REASSURING NEWS ON RESEARCH INTO ALZHEIMER’S RISK AND HRT
More good news linked to Alzheimer’s risk – if you’re on HRT. Until now, research on HRT and dementia risk has been unclear. But a paper published a couple of weeks ago – again in the British Medical Journal – found that there’s no overall link between dementia diagnosis and HRT usage. The study tracked over 600,000 women across three decades, ‘This large observational study found no overall association between use of menopausal hormone therapy and risk of developing dementia,’ the authors said. ‘This finding was consistent across different types of hormones, doses, applications, and time of hormone therapy initiation.’
In an opinion piece linked to the research, Prof JoAnn Manson, from Harvard Medical School, said the results should provide “reassurance” for women. I interviewed Professor Manson for The Age-Well Project three years ago, and we discussed the inconsistencies around research into HRT and dementia risk. She told me that research was underway then which would hopefully give clarity on the subject. So it’s great to see that research has now arrived with reassuring news for the millions of women taking HRT.
RECIPE: SPICED BUTTERNUT HUMMUS
I know there’s no shortage of veg-based hummus recipes on our site (including two for beetroot hummus – doh! – find one with yogurt here and one with cashews here if you’re interested). But a very kind friend gave me a beautiful butternut squash from her allotment this week, so I wanted to make the most of it.

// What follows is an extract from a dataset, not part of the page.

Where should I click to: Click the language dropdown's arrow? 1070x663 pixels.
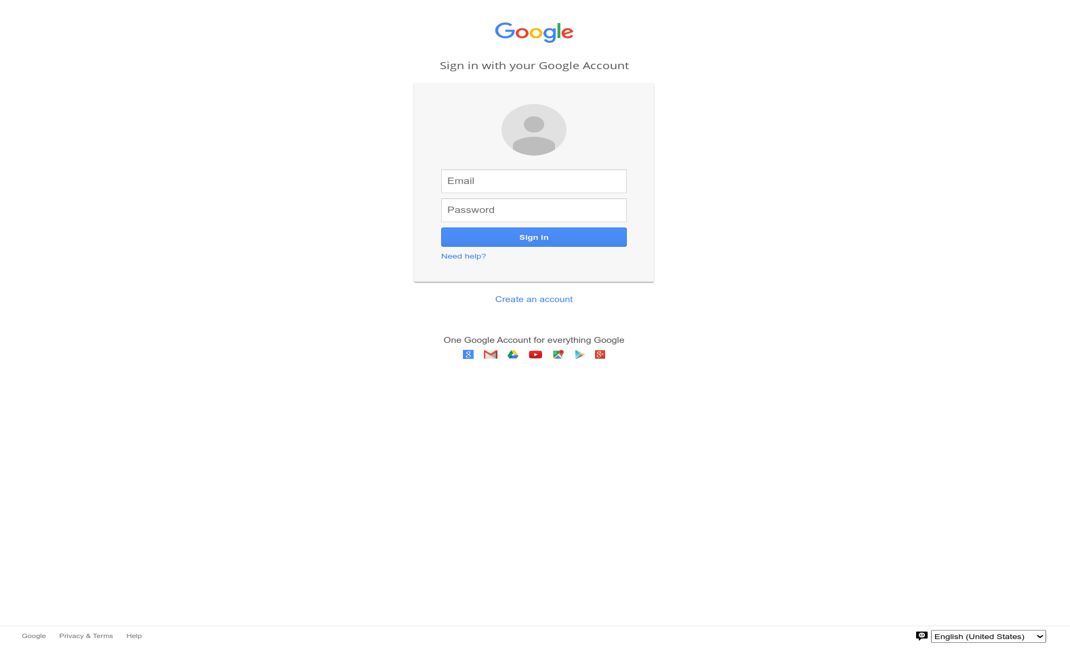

I cut it in half top to bottom, scooped out the seeds, put the two halves cut side down on a roasting tray and baked them in an 180C oven for just under an hour, until the skin was bronzed and the flesh was completely soft. Life’s too short to peel a butternut squash so I always cook them this way. One half found its way into a soup with red lentils, onions, carrots and rosemary. The other half went into this hummus.

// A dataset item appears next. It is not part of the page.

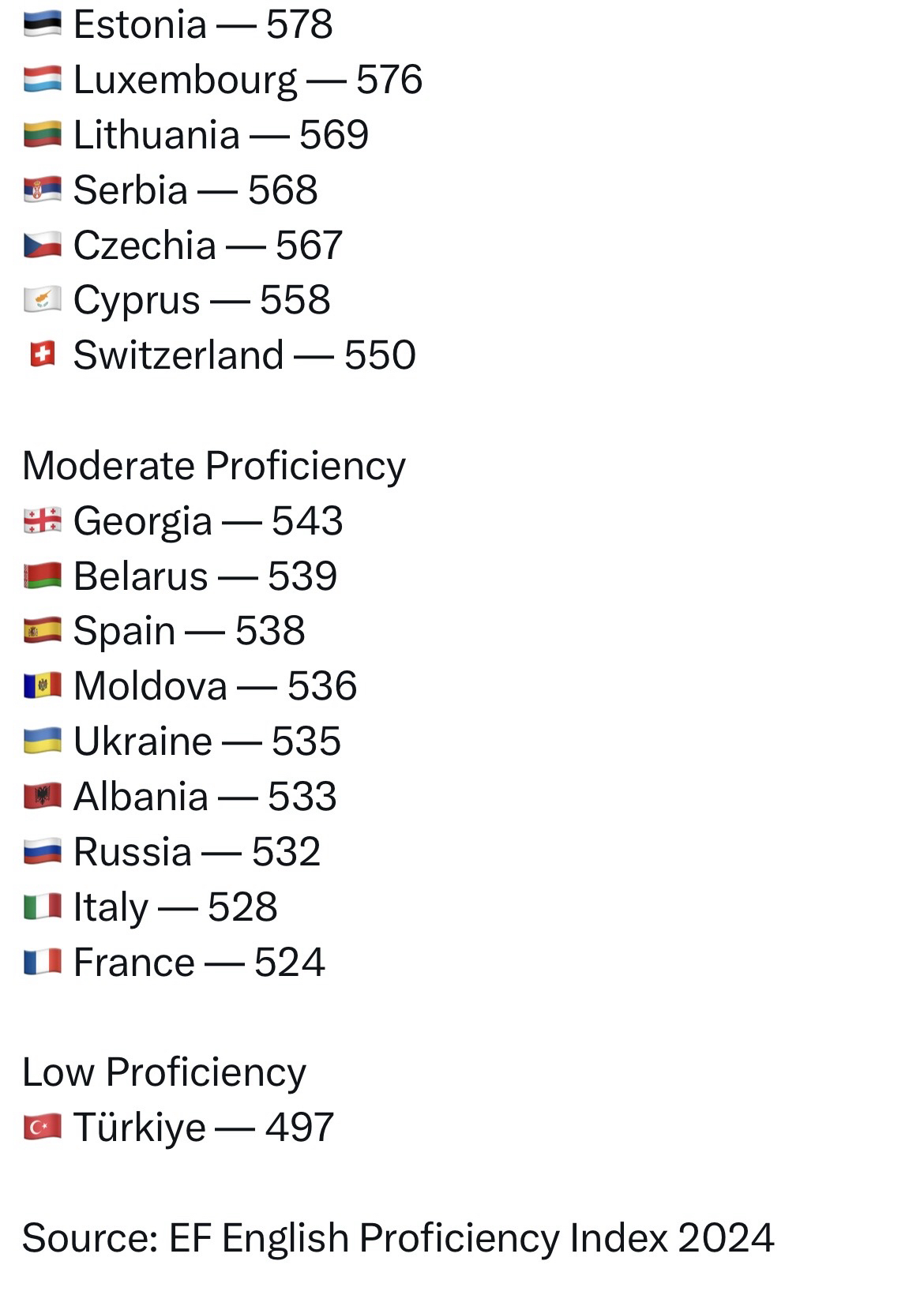Tap the Albania flag icon
The height and width of the screenshot is (1310, 924).
43,796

- Half a medium-sized butternut squash, roasted as above and cooled
- 400g tin of chickpeas
- Juice of half a lemon
- 1 tsp ras-el-hanout spice blend
- 2 tbs tahini
- 2 tbs extra virgin olive oil, plus a drizzle more to decorate
- 1 clove of garlic, peeled and roughly chopped
- 2 tbs pumpkin seeds, lightly toasted in a dry frying pan
- Pinch of chilli flakes to decorate, optional
Reserve 2 tablespoons of liquid from the chickpeas, drain the rest and rinse. Put the chickpeas in a food processor with the garlic and whizz until they’re crumbly. Scoop the flesh from the butternut squash into the processor and discard the skin. Add the lemon juice, spice, tahini and olive oil. Whizz again until a smooth puree forms. If it’s too thick, stir in the reserved chickpea liquid until you get a consistency you like. Season well with salt and pepper, taste and add more lemon and/or spice if necessary. Scoop into a serving bowl, smooth the surface and top with a drizzle of olive oil, the pumpkin seeds and a sprinkle of chilli flakes (if using). Serve with crudités, crackers or use as an ‘underdressing’ beneath a pile of roast vegetables or a salad.